Clinton'ın geçen ayki ikinci televizyon düellosunda, başkan seçilirse Suriye’de Obama yönetiminden farklı ne yapacağı sorulduğunda, adını anmadan Türkiye’nin PYD/YPG konusundaki kaygılarını dikkate almayacağını ima etmesi, Ankara'nın tepkisine neden oldu.

Clinton, münazarada şöyle demişti:

“Kürtleri silahlandırmayı düşünürdüm. Kürtler Suriye ve Irak’ta bizim en iyi ortaklarımız. Bazı çevrelerin bu konuda endişeli olduğunu biliyorum. Ancak bence Kürtler ihtiyaçları olan ekipmanı almalılar. Böylece sahadaki Kürt ve Arap savaşçılar, DEAŞ’ı Irak’tan çıkardıktan sonra Rakka’yı almamızda ana unsur olurlar.”

Başta Dışişleri Bakanı Mevlüt Çavuşoğlu olmak üzere Türk yetkililerden sert eleştiri alan Clinton, daha sonraki açıklamalarında, bu konuya bir daha değinmemeyi tercih etti.

Trump ise IŞİD'le savaşı sürdürmekle birlikte Suriye krizini Rusya ile çözmek istiyor. Bu da dolaylı olarak Esad'la çalışmak istediği anlamına geliyor, Obama ve Clinton bunu reddediyor. Trump, Ortadoğu'daki savaşlarla Amerika'nın değil Ortadoğu güçlerinin kendilerinin baş etmesi gerektiğini düşünüyor. Trump’ın Suriye politikası farklı olsa da o da Suriyeli Kürtlerin desteklenmesini savunuyor.

Cumhuriyetçi aday, Temmuz'da New York Times'ta yayımlanan röportajında, "Ben Kürtlerin büyük hayranıyım" demiş, soruyu soran gazetecinin "Ama Erdoğan değil, bu durumla nasıl baş edeceksiniz" diye sorması üzerine şu cevabı vermişti:

"İdeali, onların hepsini bir araya getirmek olur. Ve bu bir olasılık olur. Ama ben Kürt güçlerin büyük bir hayranıyım. Aynı zamanda, Türkiye'yle potansiyel olarak çok başarılı bir ilişkimizin olabileceğini düşünüyorum. Ve ikisini bir şekilde bir araya toplamak gerçekten harika olacaktır."

^^^^^^^^^^^^^^^^

**Alıştırma yönergesi**. Yukarıdaki alıntılanan metinde "Clinton'ın geçen ayki" sözlerinin geçtiği yerden başlayın ve "tepkisine neden oldu." sözlerinden sonra durarak bu bölümü hiç değiştirmeden aktarın.

**Veri satırları**.
^^^^^^^^^^^^^^^^

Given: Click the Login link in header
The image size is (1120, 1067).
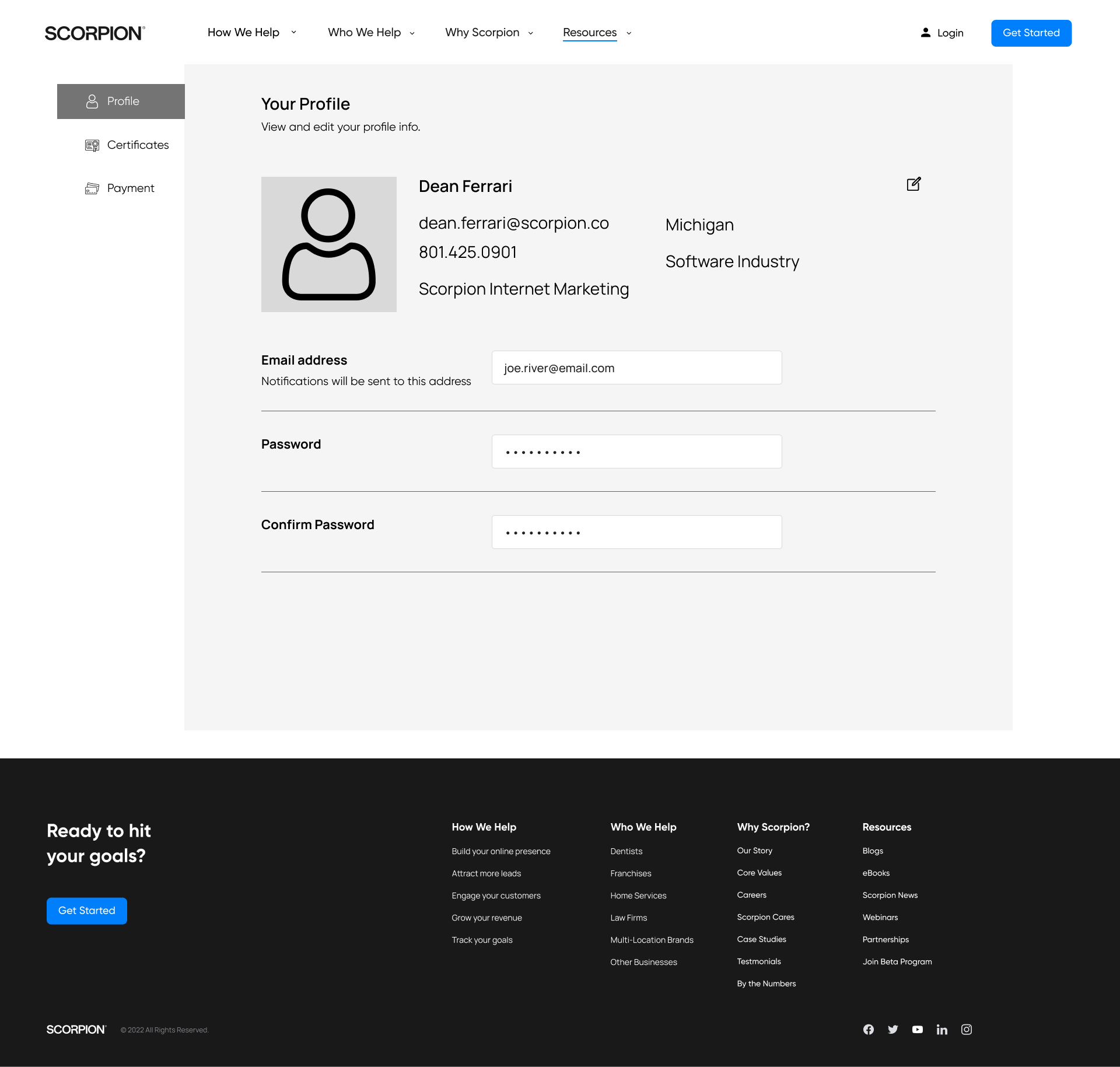Looking at the screenshot, I should (942, 33).
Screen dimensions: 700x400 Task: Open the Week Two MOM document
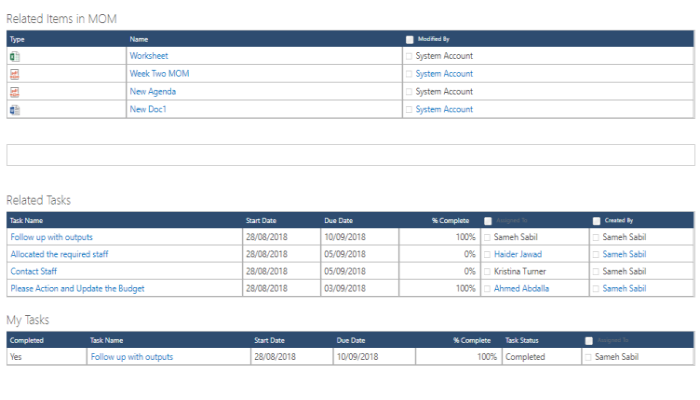159,74
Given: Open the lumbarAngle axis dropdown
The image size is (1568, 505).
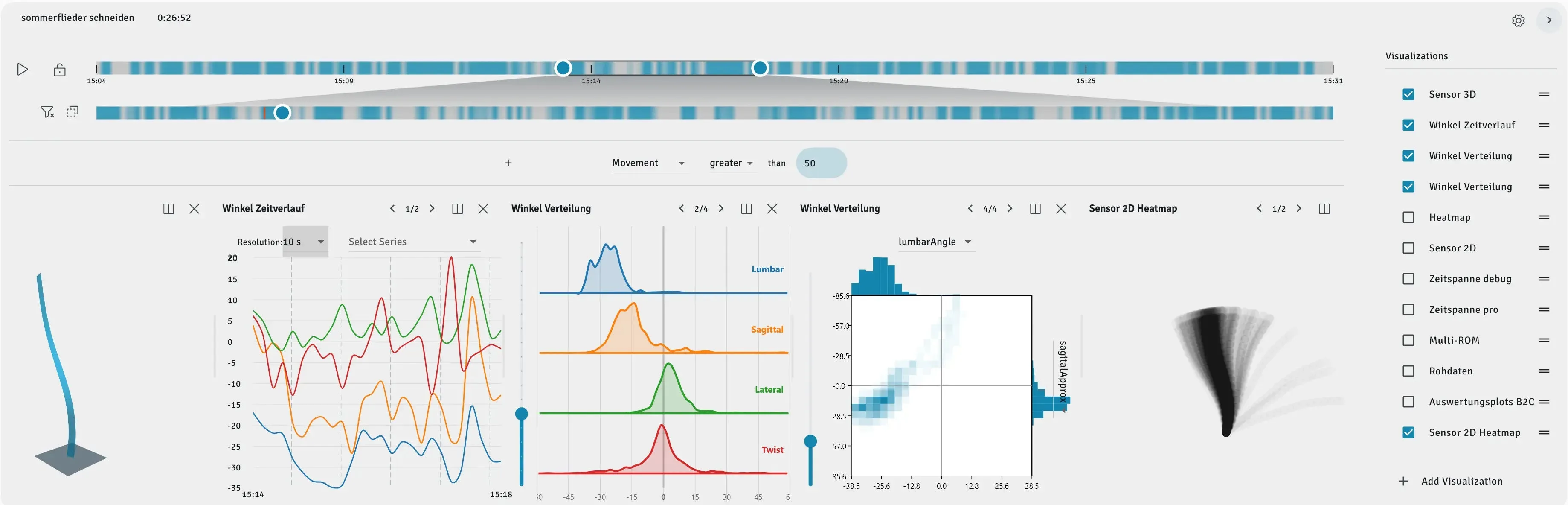Looking at the screenshot, I should [x=935, y=242].
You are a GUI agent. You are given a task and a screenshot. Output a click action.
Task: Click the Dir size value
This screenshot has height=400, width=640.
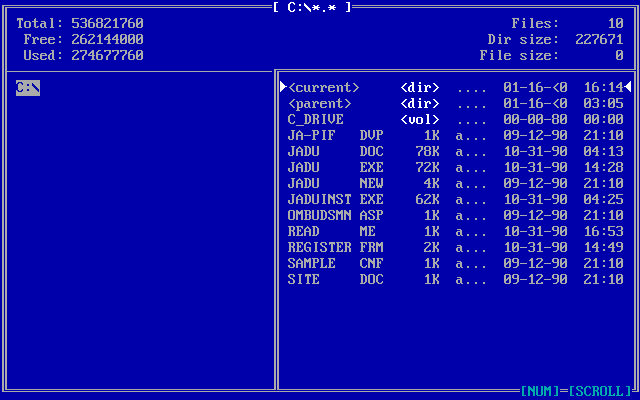pyautogui.click(x=599, y=39)
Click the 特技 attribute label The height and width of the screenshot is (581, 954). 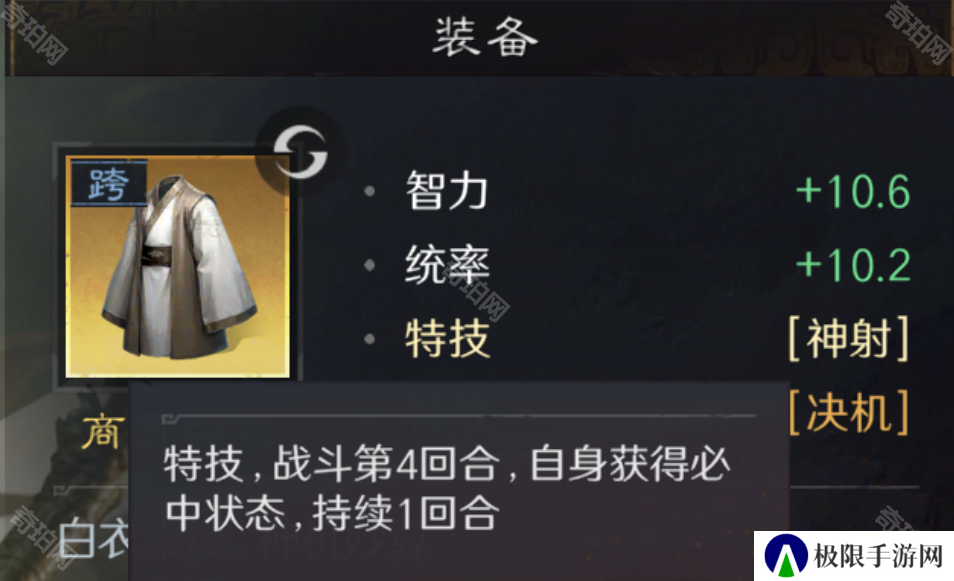[447, 339]
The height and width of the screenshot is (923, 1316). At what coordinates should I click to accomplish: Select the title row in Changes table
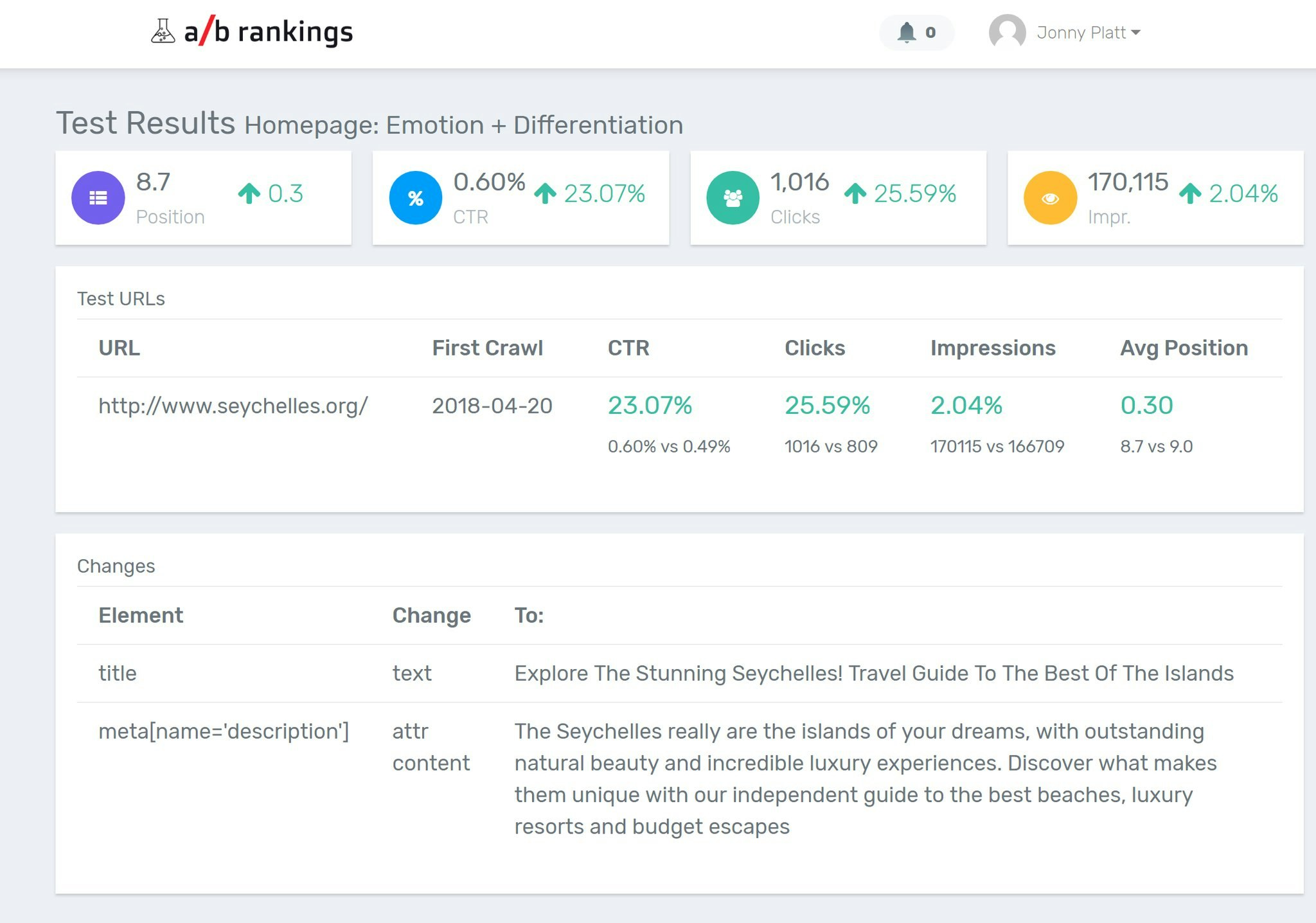[x=118, y=673]
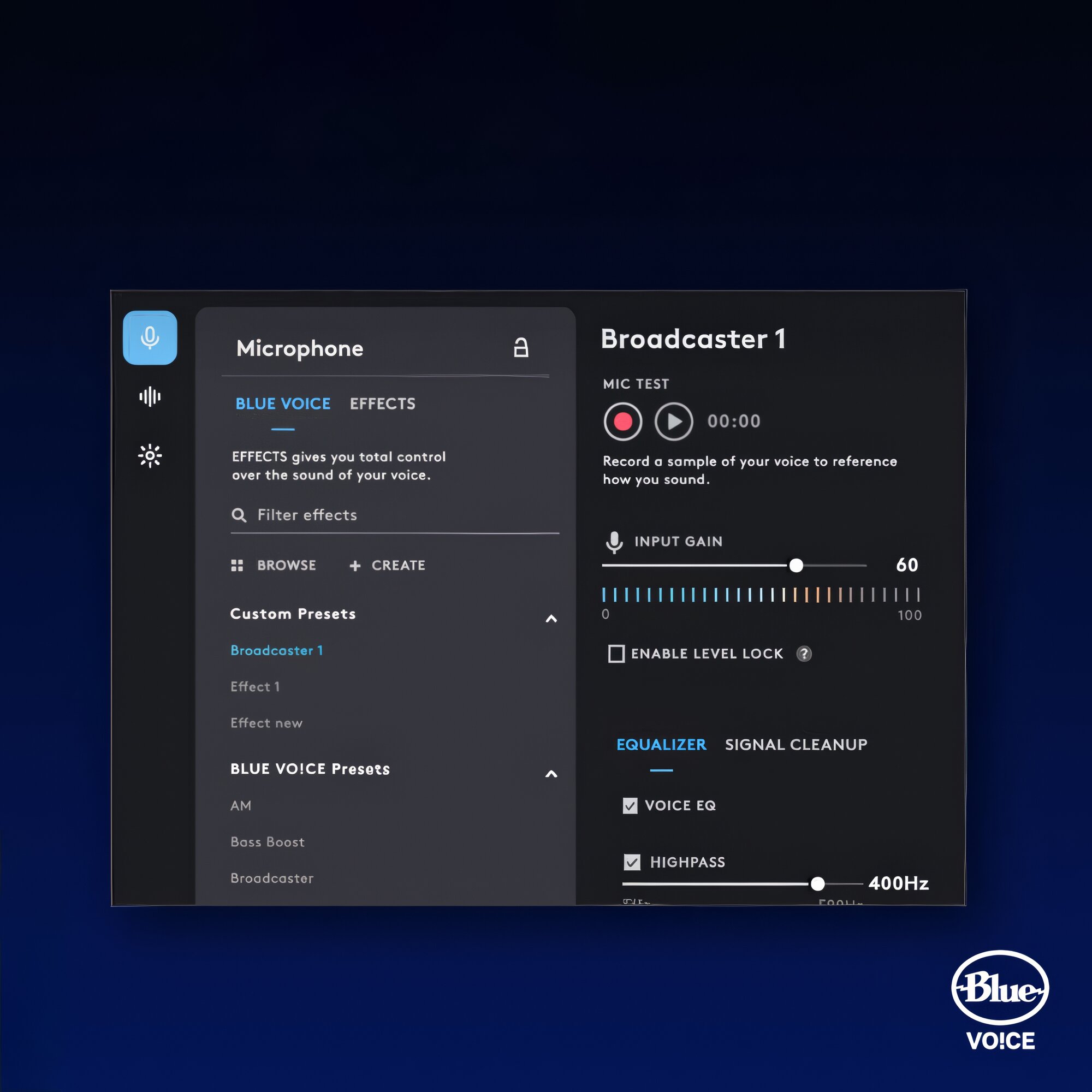Viewport: 1092px width, 1092px height.
Task: Uncheck the Voice EQ checkbox
Action: (x=630, y=805)
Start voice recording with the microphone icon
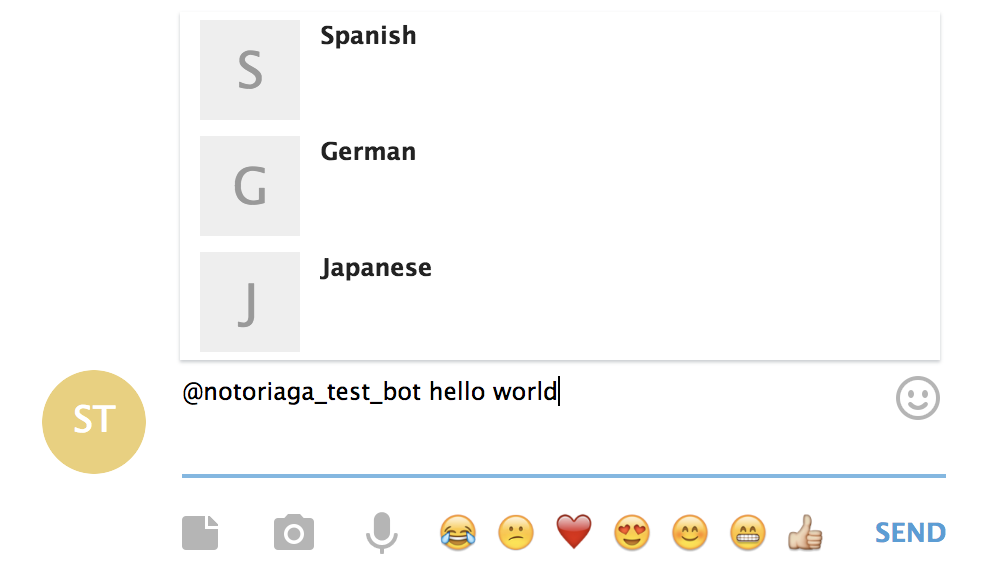 click(x=380, y=532)
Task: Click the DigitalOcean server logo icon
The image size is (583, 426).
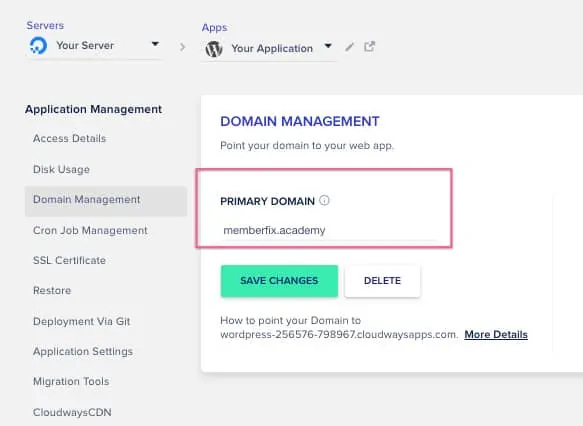Action: click(x=38, y=46)
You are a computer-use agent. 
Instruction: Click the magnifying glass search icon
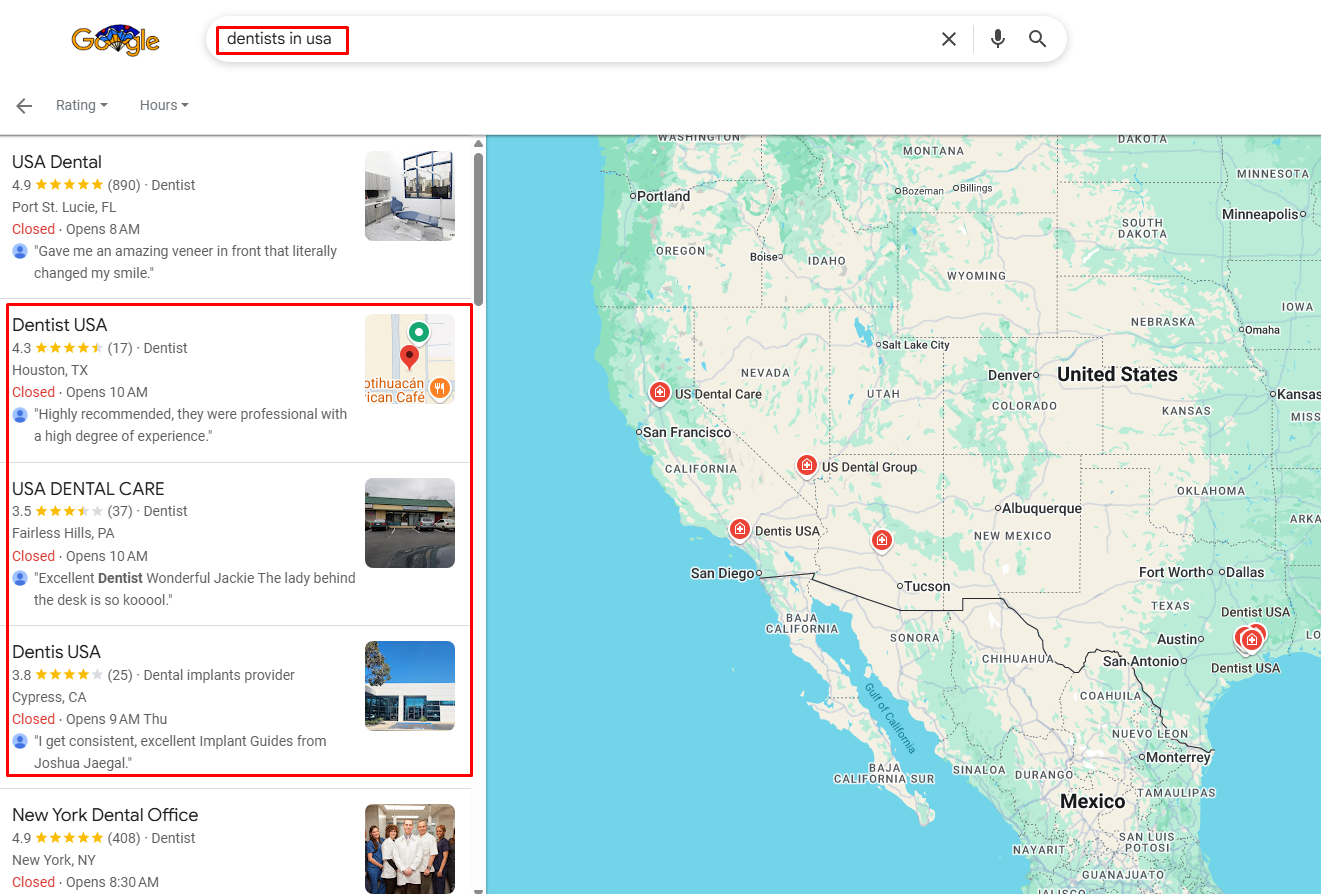pos(1037,38)
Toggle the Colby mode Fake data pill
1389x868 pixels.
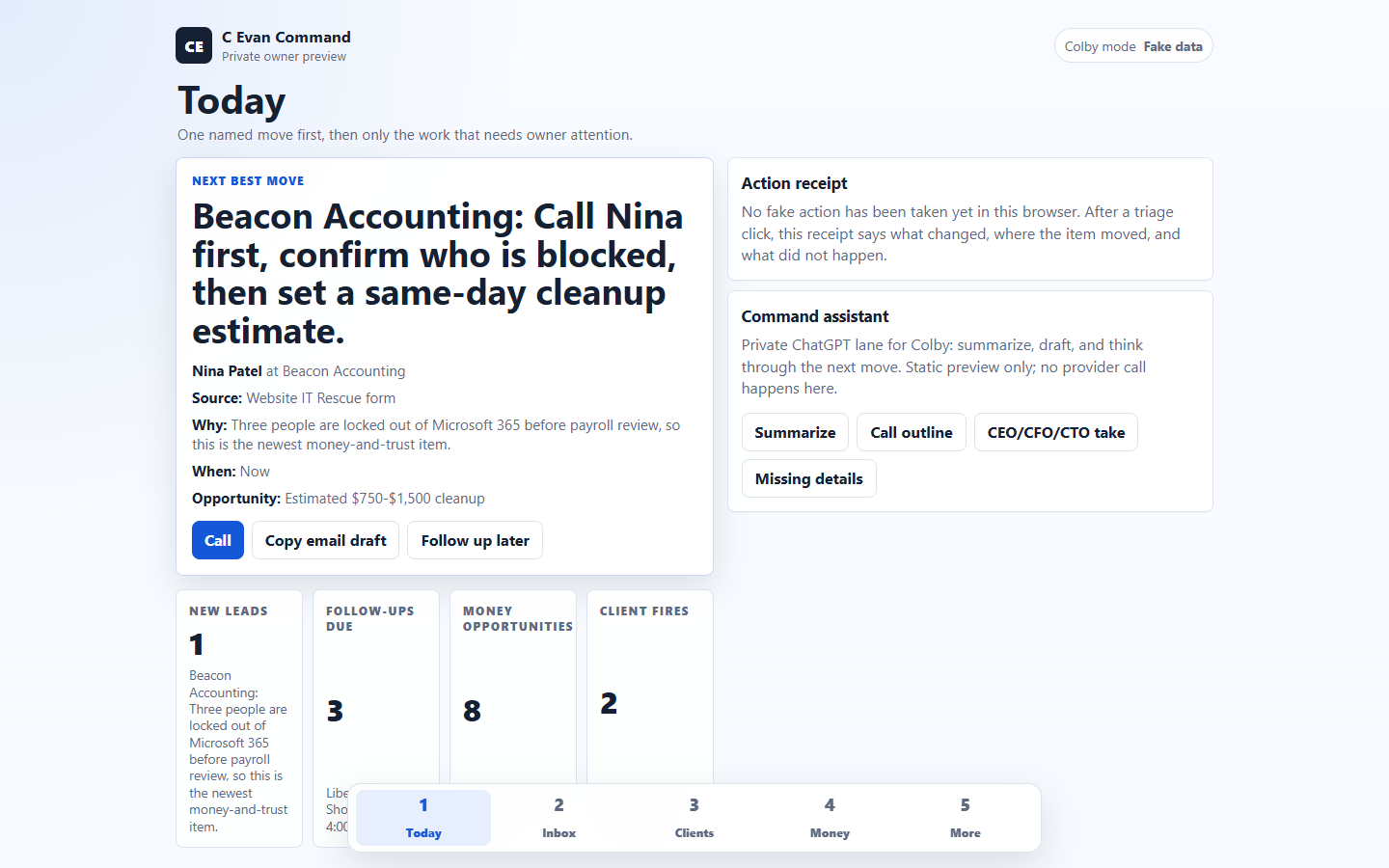[1133, 46]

^^^^^^^^^^^^^^^^

**Nihai sonuç**.
Clinton'ın geçen ayki ikinci televizyon düellosunda, başkan seçilirse Suriye’de Obama yönetiminden farklı ne yapacağı sorulduğunda, adını anmadan Türkiye’nin PYD/YPG konusundaki kaygılarını dikkate almayacağını ima etmesi, Ankara'nın tepkisine neden oldu.